ブギーポップは笑わない(2)(2000/01/15)

 そう。それは自動的に現れる存在。笑うという行為は彼の役割ではなく、今を生きる者たちの役目。原作本第一巻はかなりの速さで一気に読み終わりました! やはり原作読んでこそ、このアニメも面白くなってくるな。そう実感した次第です^^。まずは主人公と目される宮下藤花と霧間凪、この二人に注目しながら読み進めてみたい。

 ヒーローへのあこがれ。少年の心。蝕む病魔。周りの視線。挫折。そういった過去があってこそ今があり、魔に魅入られる現実がある。身に付いてしまった超現実の能力は、少年を非現実へと誘う。甘美な味はヒーローを徐々に堕落させていく…。

 この作品の面白いところは、同じシーンを別の角度・もう一つの視点から、何度も何度も見つめ直すところがあるというところ。1話にちょっとだけ出てきた人物が、次の話では主人公になったりしながら、身近にいる人間の姿をもう一度見つめ直すわけだ。そうすることで、ひとつの物語の裏側が見えてくる。

 そこに展開される話を、外側から見つめ、或いは高見から見下ろす存在、それが宮下藤花に自動的に現れる“ブギーポップ”であり、人間の代表たる霧間凪なわけだ。マンティコアを追い求める凪と、その全てから超然とした存在・ブギーポップ。次なるストーリーでこのシーンはどれだけ含まれるかな?^^楽しみにしよう^^。


ブギーポップは笑わない(1)(2000/01/08)

 本作はちょうど原作を同時に読み始めたトコ。ずっと昔から、書店でみるに気になってた作品。思った通り大ブレイクし、このアニメ化と、映画化が決まっている。今年の有明も素敵なブギーさんがいっぱいでした^^。 オープニングから幻想的。“不気味な泡”というのがわかる気がしますね。良くできています^^。プロジェクト・ブギーポップ。今後の展開が楽しみです。
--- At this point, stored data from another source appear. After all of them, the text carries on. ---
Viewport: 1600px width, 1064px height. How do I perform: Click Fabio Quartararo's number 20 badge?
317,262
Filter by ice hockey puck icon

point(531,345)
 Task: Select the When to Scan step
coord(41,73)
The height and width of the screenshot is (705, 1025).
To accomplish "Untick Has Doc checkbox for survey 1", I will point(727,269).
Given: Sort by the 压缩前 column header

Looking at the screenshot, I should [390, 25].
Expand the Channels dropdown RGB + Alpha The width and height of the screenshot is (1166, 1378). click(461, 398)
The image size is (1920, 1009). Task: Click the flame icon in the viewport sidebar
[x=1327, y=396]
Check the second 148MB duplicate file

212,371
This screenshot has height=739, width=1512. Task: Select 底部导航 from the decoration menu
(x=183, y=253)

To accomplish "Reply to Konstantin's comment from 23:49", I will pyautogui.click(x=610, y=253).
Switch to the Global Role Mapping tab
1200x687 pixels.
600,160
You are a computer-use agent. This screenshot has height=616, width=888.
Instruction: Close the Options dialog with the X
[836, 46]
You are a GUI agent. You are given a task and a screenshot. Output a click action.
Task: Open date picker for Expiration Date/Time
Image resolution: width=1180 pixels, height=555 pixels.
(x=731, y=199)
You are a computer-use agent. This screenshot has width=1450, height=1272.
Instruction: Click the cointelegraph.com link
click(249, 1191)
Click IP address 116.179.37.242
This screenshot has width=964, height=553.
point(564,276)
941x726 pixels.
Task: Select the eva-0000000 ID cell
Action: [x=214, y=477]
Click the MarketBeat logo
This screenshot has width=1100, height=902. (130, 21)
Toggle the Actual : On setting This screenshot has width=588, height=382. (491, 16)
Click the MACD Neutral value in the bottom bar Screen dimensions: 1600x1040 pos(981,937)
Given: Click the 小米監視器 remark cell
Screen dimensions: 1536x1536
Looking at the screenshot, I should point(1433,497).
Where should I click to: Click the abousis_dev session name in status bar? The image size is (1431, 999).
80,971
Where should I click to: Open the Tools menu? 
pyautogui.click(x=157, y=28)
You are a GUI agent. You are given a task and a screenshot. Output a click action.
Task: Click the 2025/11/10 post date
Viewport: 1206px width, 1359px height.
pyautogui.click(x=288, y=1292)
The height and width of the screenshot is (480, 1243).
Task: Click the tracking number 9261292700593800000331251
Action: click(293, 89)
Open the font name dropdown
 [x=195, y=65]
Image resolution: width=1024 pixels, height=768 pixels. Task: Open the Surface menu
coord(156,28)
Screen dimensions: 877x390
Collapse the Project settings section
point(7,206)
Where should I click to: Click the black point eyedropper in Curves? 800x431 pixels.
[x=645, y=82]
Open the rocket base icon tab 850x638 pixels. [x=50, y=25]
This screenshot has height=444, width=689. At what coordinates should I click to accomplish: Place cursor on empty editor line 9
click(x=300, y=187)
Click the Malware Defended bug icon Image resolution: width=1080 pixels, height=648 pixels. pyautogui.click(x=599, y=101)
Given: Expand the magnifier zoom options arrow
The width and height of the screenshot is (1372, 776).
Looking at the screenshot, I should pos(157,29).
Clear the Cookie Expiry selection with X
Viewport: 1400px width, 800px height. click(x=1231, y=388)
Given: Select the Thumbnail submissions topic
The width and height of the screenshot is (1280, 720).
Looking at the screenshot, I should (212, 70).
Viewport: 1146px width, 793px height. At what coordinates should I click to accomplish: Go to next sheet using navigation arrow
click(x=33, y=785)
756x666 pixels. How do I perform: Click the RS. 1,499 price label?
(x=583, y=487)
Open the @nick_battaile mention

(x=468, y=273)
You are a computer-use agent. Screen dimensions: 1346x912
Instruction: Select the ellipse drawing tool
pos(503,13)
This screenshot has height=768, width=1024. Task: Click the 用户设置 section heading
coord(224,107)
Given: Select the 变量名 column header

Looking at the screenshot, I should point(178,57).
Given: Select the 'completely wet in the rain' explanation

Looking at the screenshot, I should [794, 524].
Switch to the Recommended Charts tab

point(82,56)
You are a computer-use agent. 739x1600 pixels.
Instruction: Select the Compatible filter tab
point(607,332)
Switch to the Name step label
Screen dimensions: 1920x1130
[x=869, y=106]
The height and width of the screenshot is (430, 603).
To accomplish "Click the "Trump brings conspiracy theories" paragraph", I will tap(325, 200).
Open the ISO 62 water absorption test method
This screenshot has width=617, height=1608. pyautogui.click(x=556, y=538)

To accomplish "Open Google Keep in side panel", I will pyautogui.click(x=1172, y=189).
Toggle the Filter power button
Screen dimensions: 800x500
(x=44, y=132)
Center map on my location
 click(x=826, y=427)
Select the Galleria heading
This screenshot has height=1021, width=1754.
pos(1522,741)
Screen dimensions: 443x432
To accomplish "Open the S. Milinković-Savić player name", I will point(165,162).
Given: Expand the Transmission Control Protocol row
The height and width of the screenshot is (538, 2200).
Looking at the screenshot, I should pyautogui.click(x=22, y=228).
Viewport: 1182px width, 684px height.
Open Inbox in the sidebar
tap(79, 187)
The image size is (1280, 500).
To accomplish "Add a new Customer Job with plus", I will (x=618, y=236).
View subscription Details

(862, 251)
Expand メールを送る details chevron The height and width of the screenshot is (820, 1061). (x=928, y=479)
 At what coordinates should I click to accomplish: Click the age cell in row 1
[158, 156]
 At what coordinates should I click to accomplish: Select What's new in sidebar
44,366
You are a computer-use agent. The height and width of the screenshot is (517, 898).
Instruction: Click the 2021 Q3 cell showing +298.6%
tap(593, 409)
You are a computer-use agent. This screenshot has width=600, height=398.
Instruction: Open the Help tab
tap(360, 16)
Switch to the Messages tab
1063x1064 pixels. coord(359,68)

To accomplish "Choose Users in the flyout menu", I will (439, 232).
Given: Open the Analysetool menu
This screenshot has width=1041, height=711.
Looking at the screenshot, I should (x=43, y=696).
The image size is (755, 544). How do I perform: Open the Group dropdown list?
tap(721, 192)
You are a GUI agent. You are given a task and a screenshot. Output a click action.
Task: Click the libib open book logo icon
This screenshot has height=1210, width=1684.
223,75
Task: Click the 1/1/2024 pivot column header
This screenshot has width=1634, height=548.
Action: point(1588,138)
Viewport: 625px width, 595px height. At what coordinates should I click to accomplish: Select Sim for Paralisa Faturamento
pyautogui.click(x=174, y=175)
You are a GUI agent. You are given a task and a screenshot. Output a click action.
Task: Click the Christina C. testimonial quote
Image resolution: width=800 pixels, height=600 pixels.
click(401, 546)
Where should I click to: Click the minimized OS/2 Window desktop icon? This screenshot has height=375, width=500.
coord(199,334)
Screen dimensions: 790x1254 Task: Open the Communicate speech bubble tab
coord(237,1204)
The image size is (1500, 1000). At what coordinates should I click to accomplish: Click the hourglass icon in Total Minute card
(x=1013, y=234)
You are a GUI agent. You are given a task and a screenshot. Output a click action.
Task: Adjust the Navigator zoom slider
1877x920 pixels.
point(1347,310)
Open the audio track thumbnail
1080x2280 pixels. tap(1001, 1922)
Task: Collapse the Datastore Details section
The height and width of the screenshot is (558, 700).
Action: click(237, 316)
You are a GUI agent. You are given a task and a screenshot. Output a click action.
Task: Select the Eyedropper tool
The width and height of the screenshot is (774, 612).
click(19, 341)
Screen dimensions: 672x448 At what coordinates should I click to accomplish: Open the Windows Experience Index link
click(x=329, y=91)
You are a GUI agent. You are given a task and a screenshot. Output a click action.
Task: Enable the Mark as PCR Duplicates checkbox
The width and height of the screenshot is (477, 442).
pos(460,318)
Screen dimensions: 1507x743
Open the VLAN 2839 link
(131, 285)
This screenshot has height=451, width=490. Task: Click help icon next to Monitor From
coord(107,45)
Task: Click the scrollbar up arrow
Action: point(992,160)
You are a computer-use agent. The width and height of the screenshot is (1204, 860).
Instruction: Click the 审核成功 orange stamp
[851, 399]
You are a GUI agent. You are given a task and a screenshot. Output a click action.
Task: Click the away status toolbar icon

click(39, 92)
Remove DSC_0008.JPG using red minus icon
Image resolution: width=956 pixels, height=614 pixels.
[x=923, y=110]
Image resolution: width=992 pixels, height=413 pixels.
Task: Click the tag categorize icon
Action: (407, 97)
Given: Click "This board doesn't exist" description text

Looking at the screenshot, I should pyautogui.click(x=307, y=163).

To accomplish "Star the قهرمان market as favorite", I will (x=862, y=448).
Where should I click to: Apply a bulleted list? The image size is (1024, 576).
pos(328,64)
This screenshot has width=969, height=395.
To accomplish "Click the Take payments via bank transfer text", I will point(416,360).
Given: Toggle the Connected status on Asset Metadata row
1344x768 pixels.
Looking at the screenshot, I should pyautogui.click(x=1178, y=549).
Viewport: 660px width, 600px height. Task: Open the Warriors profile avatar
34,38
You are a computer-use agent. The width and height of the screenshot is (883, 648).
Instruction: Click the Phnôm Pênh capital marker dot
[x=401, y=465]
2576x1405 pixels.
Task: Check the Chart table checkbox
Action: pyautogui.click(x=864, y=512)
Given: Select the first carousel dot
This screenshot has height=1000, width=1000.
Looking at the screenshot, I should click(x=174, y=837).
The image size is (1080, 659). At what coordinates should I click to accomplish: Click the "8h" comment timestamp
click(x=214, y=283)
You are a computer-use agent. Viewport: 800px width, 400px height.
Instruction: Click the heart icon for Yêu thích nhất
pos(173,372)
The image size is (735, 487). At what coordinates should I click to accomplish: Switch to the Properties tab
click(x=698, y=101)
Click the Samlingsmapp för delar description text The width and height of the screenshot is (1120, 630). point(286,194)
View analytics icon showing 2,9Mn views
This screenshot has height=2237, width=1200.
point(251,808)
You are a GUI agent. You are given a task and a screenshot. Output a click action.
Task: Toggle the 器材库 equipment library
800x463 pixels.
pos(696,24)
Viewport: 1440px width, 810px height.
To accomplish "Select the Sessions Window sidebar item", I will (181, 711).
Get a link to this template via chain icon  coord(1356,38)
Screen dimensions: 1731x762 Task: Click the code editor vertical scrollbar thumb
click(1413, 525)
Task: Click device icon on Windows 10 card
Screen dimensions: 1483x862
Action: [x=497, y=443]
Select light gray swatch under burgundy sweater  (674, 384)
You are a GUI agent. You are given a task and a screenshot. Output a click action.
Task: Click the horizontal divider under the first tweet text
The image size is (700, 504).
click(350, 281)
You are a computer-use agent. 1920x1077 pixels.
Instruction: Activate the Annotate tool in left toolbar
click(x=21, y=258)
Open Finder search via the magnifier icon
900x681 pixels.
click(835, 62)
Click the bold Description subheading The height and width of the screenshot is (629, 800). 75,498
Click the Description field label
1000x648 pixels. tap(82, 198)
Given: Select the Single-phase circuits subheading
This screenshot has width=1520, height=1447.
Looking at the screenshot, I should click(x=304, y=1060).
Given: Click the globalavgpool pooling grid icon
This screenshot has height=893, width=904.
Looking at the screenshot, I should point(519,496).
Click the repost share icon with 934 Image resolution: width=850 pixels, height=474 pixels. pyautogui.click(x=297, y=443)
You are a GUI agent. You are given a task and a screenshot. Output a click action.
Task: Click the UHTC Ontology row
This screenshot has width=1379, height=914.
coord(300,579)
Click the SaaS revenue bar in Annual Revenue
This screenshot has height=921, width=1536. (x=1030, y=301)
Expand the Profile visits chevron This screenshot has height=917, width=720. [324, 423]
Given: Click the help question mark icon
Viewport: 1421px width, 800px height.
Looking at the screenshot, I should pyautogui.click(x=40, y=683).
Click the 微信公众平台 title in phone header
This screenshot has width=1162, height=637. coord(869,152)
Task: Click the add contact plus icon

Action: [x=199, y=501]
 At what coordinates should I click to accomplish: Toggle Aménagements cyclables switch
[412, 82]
 何やら英雄譚っぽい光の柱(笑)。それに導かれてやってきたのか、不思議な不思議な物語。様々なことがある世の中、しかし自分が見えること以外は自分には見えない。一人一人が物語の主人公に。それを語り継ぎ、どこからともなく見つめているのがブギーポップ。でもやっぱり原作を読み進めておかないと、ですな^^;。

 どうしてみんな生きてるんだろう?どうせみんな…死ぬのに…。頭に刻まれた深いメッセージ。何かに導かれ、誘われ、何かを見つけるために…?思いは錯綜し、そして消え去る泡のように…。藤花の幻影…ブギーポップ。真実を辛辣に見つめ、決して思いやりを見せることなく、ただ去っていく不思議な泡。この物語の面白さがわかったとき、ブギーポップの心も見えてくるのかも知れない。続けてみることとしよう。